The x term is next, and it evaluates the macro that is currently on the top of the stack. More on this in a moment, since the final term is simple enough: p just prints the top value on the stack. Which brings us back to x: what happens when it's evaluated?

The Macro

The macro, which as you should recall has also been stored into the F register, is the heart of the program. It looks arcane, but it's pretty simple.

We've already encountered d before: it duplicates the value on top of the stack. The next expression is the literal 1, which simply pushes the value 1 on top of the stack. Therefore the first time the macro is evaluated after reaching the first d1 the stack will contain: 36, 36, 1.

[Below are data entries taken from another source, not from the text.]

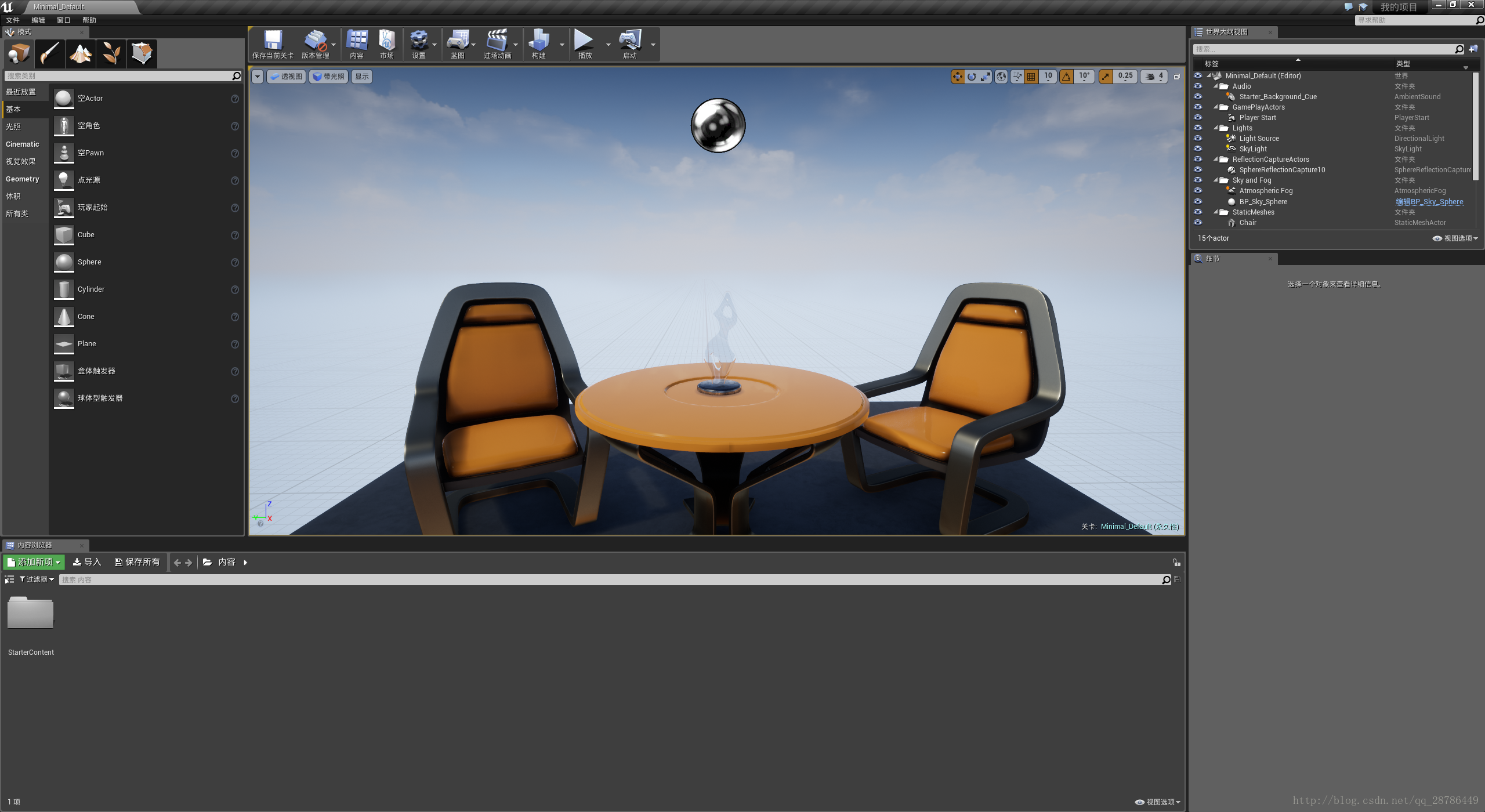Image resolution: width=1485 pixels, height=812 pixels.
Task: Expand the Sky and Fog group
Action: pos(1216,179)

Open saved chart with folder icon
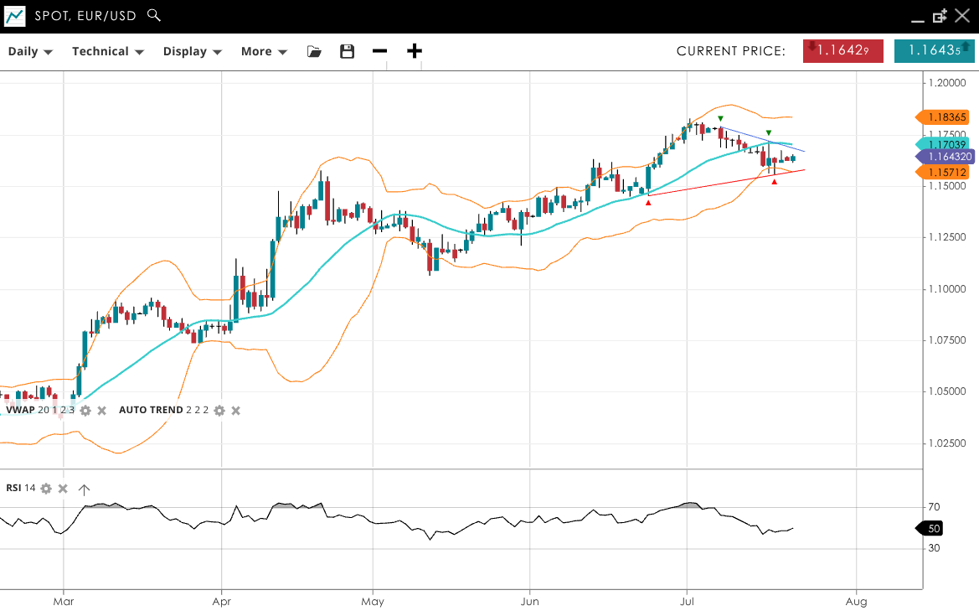click(x=314, y=51)
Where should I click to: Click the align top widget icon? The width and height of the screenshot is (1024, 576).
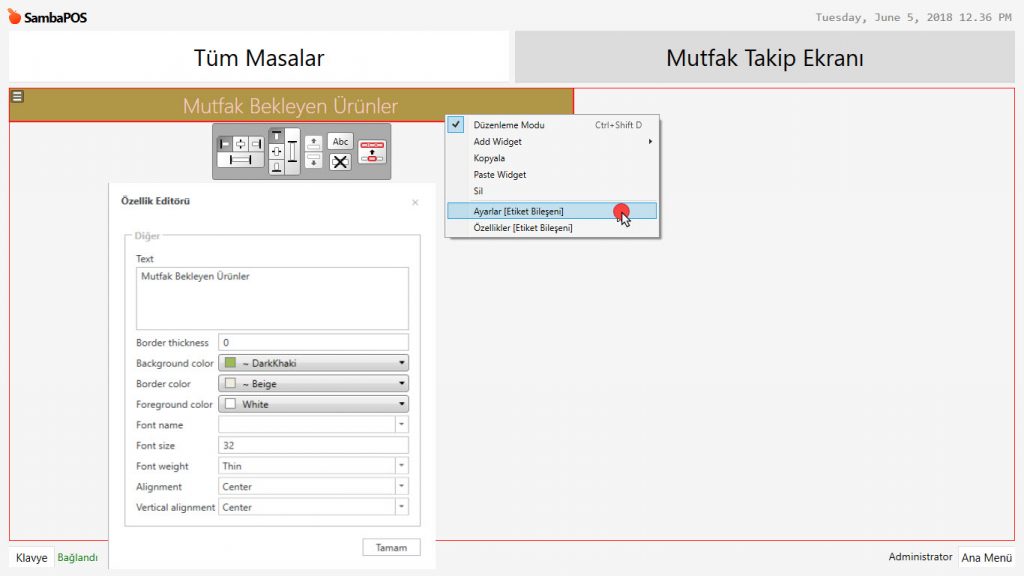coord(277,136)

The - term pops the top two values from the stack, calculates the subtraction, and pushes that value onto the stack. In this case that will be 36 - 1, so after evaluating - the stack will contain: 36, 35.

Now we get another d1 term, which once again duplicates the top value and then pushes 1. The stack will now contain: 36, 35, 35, 1.

The term <F pops the two values at the top of the stack and then evaluates the macro if the less-than condition is satisfied. In this case 1 is less than 35, so F will be invoked recursively. When F is invoked this time, the stack contains: 36, 35.

The final term is + which adds two top two stack values. But before the addition can happen, F has to be evaluated again.

The first time through the loop we started with 36 on the stack and ended with 36, 35. As you can imagine, the next time through the stack ends up as 36, 35, 34. This continues until the base condition is hit, at which case the stack will contain the values from the full range, with 36 at the bottom of the stack and 1 at the top.

After the base condition is hit the stack unwinds, with + being evaluated for each pair of terms. This is a "right" fold through the stack, somewhat like foldr in Haskell or reduce() in Python 2 (which is actually a "left" fold).

Observations

After stumbling across arcane code, one hopes that there's some purpose behind it. Sometimes code is obtuse because it has inherent complexity. Other times there's a performance argument for writing code in a strange way (or using a strange language).

None of those apply here. dc is just senseless violence. In fact, the dc program here is less efficient than a straightforward loop written in basically any other programming language. Consider the equivalent C program written using a for loop:

int sum = 0;
for (int i = 1; i < 37; i++)
    sum += i;

An expression like this has $O(n)$ running time, but only $O(1)$ memory/storage. Likewise, in Python 3 the expression sum(range(37)) evaluates the sum of a generator expression, which also takes a fixed amount of storage. But that's not the case with our dc program, which has to build up the stack before evaluating it. The dc program is strictly worse, as it takes $O(n)$ running time and $O(n)$ memory.

Exercise for the reader: Rewrite the program to use a fixed amount of stack space. There are a couple of ways to do this, but unfortunately at the cost of some human complexity.